Pays touchés par au moins une transmission
- Les États doivent décréter l'état d'urgence et mobiliser tous les moyens possibles dans les systèmes de santé.
- Ils doivent aussi informer la population par le biais des chefs de villages ou des représentants religieux par exemple. Le but est de rappeler les principes de base de sécurité.

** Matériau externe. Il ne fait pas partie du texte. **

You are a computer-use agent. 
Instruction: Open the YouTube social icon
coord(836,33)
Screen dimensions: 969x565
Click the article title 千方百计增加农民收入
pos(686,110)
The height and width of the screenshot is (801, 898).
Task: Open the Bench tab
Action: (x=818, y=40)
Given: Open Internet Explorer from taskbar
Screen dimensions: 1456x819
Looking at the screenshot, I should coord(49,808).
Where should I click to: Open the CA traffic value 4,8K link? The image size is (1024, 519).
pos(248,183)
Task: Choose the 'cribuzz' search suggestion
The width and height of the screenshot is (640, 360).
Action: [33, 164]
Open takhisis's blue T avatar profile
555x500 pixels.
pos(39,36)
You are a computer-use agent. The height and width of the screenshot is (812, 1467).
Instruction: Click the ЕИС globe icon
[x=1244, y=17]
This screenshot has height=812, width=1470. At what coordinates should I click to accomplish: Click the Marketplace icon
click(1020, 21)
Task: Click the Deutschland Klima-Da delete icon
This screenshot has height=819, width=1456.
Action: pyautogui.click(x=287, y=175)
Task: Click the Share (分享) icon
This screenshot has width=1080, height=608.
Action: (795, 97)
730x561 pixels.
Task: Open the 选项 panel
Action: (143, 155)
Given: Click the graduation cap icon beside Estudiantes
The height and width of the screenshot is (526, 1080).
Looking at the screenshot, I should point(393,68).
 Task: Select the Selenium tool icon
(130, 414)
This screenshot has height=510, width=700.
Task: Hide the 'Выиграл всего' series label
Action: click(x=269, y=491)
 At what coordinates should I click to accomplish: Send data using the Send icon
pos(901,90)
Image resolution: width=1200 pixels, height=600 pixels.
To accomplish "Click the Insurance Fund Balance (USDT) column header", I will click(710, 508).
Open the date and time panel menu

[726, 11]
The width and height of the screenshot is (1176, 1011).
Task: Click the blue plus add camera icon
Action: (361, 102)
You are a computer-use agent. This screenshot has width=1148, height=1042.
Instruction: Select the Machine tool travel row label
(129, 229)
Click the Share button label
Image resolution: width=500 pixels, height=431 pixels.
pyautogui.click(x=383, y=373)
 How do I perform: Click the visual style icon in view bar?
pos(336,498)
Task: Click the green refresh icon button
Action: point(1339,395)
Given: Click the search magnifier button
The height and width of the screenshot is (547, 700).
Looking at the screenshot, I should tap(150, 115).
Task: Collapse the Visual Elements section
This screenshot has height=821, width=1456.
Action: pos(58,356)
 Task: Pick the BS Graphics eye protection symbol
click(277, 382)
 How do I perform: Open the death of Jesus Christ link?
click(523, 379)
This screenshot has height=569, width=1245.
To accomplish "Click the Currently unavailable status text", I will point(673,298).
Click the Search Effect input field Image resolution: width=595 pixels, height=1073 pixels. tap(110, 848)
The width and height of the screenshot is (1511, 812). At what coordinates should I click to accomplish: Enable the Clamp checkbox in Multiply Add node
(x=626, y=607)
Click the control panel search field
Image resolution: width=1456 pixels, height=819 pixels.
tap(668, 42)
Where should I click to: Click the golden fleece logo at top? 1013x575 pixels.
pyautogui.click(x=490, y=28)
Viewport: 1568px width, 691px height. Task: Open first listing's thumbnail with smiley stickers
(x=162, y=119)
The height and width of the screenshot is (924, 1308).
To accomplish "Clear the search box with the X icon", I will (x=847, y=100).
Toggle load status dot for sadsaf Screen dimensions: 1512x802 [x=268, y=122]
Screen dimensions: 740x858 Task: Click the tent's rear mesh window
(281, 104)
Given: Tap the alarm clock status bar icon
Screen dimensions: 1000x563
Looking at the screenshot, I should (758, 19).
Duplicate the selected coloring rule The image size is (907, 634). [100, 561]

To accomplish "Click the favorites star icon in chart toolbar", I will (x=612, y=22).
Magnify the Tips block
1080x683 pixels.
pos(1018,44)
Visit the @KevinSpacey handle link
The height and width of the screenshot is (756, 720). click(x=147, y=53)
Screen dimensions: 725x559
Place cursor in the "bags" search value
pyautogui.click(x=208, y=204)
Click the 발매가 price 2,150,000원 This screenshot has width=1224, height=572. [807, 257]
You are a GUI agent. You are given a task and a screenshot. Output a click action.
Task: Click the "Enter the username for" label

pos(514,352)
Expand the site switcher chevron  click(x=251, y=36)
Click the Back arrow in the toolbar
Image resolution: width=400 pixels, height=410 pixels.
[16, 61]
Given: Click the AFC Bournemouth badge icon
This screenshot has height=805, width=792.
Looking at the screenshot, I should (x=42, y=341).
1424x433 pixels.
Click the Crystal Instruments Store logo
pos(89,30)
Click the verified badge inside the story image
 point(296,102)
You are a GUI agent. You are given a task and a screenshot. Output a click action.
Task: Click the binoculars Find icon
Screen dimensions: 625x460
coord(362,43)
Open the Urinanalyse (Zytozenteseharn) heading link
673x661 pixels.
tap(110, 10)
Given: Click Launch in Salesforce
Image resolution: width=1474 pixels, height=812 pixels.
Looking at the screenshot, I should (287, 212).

Pays avec un cas suspect ou confirmé ou limitrophes de pays touchés
- Ces pays doivent assurer une surveillance étroite des frontières, et contrôle de température pour tous les voyageurs transitant par les aéroports internationaux, les ports et les principaux postes frontières. En cas de fièvre, le risque Ebola doit être évalué, et tout déplacement de personne suspecte doit être interdit.
- Si le test pour le virus Ebola est confirmé positif, toutes les mesures de confinement doivent être prises pour éviter la transmission, en particulier la surveillance médicale des personnes ayant été en contact avec le sujet malade.
Devant l’urgence de la situation, toute la communauté internationale est également mobilisée pour lutter contre cette flambée d’Ebola et apporter une aide aux pays touchés (soins de santé, laboratoires mobiles, recherche). Le 18 septembre 2014, une résolution unanime a été adoptée par le
Conseil de sécurité de l’ONU.
Cette résolution appelle tous les États membres à fournir une aide d’urgence : hôpitaux de campagne, équipes médicales. Elle demande également de mettre fin à l’isolement du Liberia, de la Guinée et de la Sierra Leone. C’est la première fois que le Conseil qualifie une urgence sanitaire de
« menace pour la paix et la sécurité internationales ».